Activity:
Look through the entries. Copy each line that has the word "Task".

Exercise data: Begin

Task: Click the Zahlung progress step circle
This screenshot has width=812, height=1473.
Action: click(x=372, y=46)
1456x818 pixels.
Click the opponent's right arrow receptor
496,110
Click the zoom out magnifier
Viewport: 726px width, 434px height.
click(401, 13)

Exercise data: End
Exercise data: Begin

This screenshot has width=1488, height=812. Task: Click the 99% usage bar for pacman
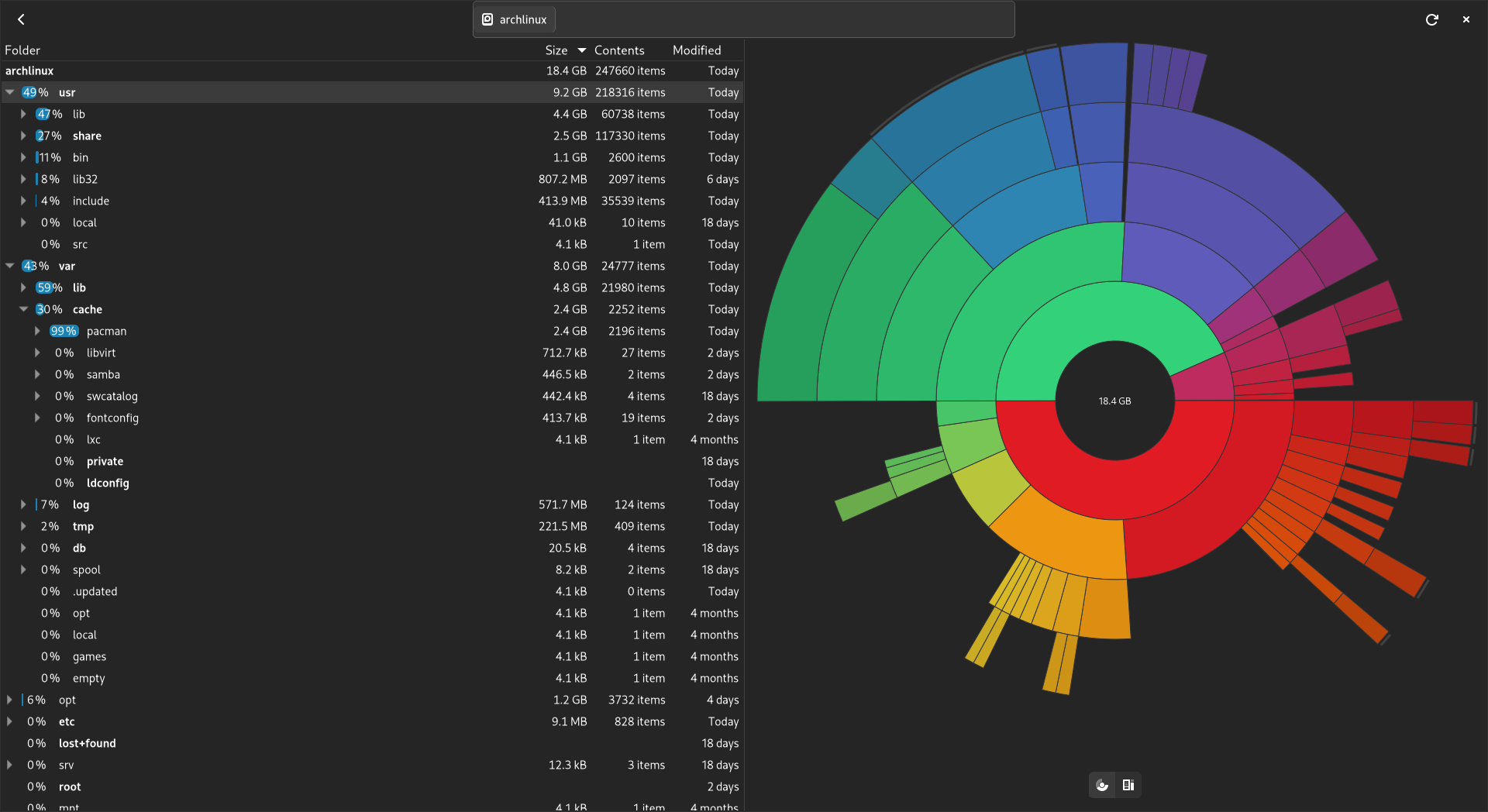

Exercise data: End

Response below:
Task: Click the Zahlung progress step circle
This screenshot has width=1488, height=812. Task: Click the 99% usage bar for pacman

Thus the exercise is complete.